■ YOUR OBJECTIVE ■
The records below must be transcribed exactly.

───── SOURCE MATERIAL

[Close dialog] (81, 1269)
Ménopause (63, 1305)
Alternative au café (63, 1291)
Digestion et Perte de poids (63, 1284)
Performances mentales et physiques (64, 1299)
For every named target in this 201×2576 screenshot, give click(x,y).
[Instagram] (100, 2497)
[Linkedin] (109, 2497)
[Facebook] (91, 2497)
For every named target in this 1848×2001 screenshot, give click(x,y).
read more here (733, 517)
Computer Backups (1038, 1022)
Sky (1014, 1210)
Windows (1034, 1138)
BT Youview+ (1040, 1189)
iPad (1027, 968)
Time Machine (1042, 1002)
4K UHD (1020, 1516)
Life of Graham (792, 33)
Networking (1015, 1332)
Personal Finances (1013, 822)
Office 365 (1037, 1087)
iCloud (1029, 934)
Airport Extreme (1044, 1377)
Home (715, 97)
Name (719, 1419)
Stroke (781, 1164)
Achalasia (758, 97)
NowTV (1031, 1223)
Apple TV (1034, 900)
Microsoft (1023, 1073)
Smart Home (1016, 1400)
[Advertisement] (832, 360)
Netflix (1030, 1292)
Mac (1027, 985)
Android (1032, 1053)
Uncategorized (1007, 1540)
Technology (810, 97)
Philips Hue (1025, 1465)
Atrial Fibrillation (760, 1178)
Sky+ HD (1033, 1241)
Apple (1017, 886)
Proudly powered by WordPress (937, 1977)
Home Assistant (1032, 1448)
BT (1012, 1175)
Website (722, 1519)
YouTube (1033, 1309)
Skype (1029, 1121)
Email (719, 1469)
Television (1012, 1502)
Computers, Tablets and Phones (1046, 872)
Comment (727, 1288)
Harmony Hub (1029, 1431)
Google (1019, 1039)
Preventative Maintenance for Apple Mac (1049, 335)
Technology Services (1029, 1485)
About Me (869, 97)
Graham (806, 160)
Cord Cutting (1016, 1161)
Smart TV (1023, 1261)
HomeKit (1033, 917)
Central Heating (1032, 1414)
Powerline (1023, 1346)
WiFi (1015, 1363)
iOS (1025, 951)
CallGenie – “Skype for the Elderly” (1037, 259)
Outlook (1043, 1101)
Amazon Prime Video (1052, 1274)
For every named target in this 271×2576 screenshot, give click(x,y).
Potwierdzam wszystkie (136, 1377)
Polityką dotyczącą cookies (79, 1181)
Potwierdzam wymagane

──────────

■ EXPECTED ANSWER ■
[Close dialog] (81, 1269)
Ménopause (63, 1305)
Alternative au café (63, 1291)
Digestion et Perte de poids (63, 1284)
Performances mentales et physiques (64, 1299)
For every named target in this 201×2576 screenshot, give click(x,y).
[Instagram] (100, 2497)
[Linkedin] (109, 2497)
[Facebook] (91, 2497)
For every named target in this 1848×2001 screenshot, give click(x,y).
read more here (733, 517)
Computer Backups (1038, 1022)
Sky (1014, 1210)
Windows (1034, 1138)
BT Youview+ (1040, 1189)
iPad (1027, 968)
Time Machine (1042, 1002)
4K UHD (1020, 1516)
Life of Graham (792, 33)
Networking (1015, 1332)
Personal Finances (1013, 822)
Office 365 (1037, 1087)
iCloud (1029, 934)
Airport Extreme (1044, 1377)
Home (715, 97)
Name (719, 1419)
Stroke (781, 1164)
Achalasia (758, 97)
NowTV (1031, 1223)
Apple TV (1034, 900)
Microsoft (1023, 1073)
Smart Home (1016, 1400)
[Advertisement] (832, 360)
Netflix (1030, 1292)
Mac (1027, 985)
Android (1032, 1053)
Uncategorized (1007, 1540)
Technology (810, 97)
Philips Hue (1025, 1465)
Atrial Fibrillation (760, 1178)
Sky+ HD (1033, 1241)
Apple (1017, 886)
Proudly powered by WordPress (937, 1977)
Home Assistant (1032, 1448)
BT (1012, 1175)
Website (722, 1519)
YouTube (1033, 1309)
Skype (1029, 1121)
Email (719, 1469)
Television (1012, 1502)
Computers, Tablets and Phones (1046, 872)
Comment (727, 1288)
Harmony Hub (1029, 1431)
Google (1019, 1039)
Preventative Maintenance for Apple Mac (1049, 335)
Technology Services (1029, 1485)
About Me (869, 97)
Graham (806, 160)
Cord Cutting (1016, 1161)
Smart TV (1023, 1261)
HomeKit (1033, 917)
Central Heating (1032, 1414)
Powerline (1023, 1346)
WiFi (1015, 1363)
iOS (1025, 951)
CallGenie – “Skype for the Elderly” (1037, 259)
Outlook (1043, 1101)
Amazon Prime Video (1052, 1274)
For every named target in this 271×2576 screenshot, give click(x,y).
Potwierdzam wszystkie (136, 1377)
Polityką dotyczącą cookies (79, 1181)
Potwierdzam wymagane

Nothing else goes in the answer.